Glasstärke

Glasdicke von ESG und VSG

Verglasungen haben unterschiedliche Dicken und sind somit unterschiedlich stabil. Besonders große Glasflächen, beispielsweise bei Schaufenstern, müssen besonders für hohe Windlasten geeignet sein. Bei Überkopfverglasungen, also auch bei Glas-Vordächern, sind bestimmte absturzsichernde Verglasungen erforderlich. In der TRPV (Technische Regeln für die Bemessung und Verwendung von punktförmig gelagerten Verglasungen“ werden die Maße für punktförmig gelagerte Gläser benannt, wonach beispielsweise ein Vordach mit dem Maß 1500 x 1000 mm in VSG mit 12,76 mm konstruiert sein muss.

Glasgewicht online berechnen

Hier können Sie anhand der Glasstärke und den Maßen des Glases das Gewicht berechnen, um beispielsweise, den Trasport für ein Haustürdach zu planen:

Unterschied von ESG und VSG

Die Auflösung der Abkürzung zeigt auch die grundsätzlichen Unterschiede dieser Glasarten an: ESG steht für Einscheiben-Sicherheitsglas und besteht nur aus einer Glasscheibe.

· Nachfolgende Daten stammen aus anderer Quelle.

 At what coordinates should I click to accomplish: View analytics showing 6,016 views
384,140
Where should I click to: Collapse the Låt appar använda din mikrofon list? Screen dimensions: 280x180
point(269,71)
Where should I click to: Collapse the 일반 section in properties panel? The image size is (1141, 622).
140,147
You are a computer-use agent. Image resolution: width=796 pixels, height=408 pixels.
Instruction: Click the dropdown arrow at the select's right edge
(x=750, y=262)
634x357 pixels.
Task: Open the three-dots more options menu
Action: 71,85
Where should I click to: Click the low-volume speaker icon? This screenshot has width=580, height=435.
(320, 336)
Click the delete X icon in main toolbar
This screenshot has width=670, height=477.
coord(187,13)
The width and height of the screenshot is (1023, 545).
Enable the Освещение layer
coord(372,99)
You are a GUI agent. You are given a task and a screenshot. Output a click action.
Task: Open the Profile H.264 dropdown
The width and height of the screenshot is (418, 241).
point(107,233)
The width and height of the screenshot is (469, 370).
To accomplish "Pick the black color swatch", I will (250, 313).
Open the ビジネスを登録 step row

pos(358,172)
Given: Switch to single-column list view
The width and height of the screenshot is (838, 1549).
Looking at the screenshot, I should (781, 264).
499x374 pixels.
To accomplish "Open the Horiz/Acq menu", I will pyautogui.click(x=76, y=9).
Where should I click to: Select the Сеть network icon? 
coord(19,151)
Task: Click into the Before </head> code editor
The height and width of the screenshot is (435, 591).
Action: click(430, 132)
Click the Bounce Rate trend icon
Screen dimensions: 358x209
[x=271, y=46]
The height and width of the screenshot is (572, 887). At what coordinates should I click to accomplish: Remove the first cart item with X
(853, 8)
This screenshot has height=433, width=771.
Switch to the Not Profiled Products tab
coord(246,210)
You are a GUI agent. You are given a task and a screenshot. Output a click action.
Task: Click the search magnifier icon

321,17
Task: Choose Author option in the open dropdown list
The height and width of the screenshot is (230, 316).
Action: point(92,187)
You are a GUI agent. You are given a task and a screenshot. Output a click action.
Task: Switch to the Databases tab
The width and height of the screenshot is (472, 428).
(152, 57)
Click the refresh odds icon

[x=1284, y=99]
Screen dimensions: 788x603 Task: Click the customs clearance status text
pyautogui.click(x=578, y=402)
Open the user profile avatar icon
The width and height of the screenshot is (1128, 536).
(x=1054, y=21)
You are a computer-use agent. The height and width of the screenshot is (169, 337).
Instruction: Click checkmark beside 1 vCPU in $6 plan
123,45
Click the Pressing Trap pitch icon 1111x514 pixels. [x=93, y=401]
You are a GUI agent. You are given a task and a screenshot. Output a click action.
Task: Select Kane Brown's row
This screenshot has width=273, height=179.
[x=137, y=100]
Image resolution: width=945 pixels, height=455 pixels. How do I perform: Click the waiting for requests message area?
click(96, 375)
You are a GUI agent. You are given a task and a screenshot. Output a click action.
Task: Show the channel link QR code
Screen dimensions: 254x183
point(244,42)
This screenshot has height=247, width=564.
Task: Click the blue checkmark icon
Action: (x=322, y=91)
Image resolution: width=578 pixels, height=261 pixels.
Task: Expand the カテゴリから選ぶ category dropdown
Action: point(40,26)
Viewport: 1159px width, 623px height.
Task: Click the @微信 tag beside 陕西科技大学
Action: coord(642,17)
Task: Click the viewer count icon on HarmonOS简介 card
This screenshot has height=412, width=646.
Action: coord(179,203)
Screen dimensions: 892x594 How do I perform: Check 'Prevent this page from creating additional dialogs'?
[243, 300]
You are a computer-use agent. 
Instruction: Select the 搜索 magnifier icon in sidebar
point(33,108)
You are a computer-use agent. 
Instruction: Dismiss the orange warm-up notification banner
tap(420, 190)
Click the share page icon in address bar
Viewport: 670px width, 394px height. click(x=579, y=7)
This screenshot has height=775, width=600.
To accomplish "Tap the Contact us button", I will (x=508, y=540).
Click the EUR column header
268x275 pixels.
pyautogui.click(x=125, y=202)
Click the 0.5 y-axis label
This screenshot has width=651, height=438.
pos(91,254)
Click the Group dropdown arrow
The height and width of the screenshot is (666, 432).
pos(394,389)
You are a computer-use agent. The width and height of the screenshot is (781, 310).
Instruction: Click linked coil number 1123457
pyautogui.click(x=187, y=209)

Dieses Glas gibt es in den unterschiedlichen Stärken. Für eine Glas-Stellwand im Büro wird üblicherweise ESG in der Glasstärke 8 oder 10 mm verwendet.

Bei VSG handelt es sich um Verbund-Sicherheitsglas, das es ebenfalls in diversen Verbund-Stärken und Verbundlagen gibt. Ein Glas-Vordach der Serie Punto wird in den Glasstärken 12,76 und 17,52 bzw. 21,52 mm angeboten. Dabei ist das Glas aus 2 Scheiben mit einer entsprechenden Folie dazwischen gefertigt.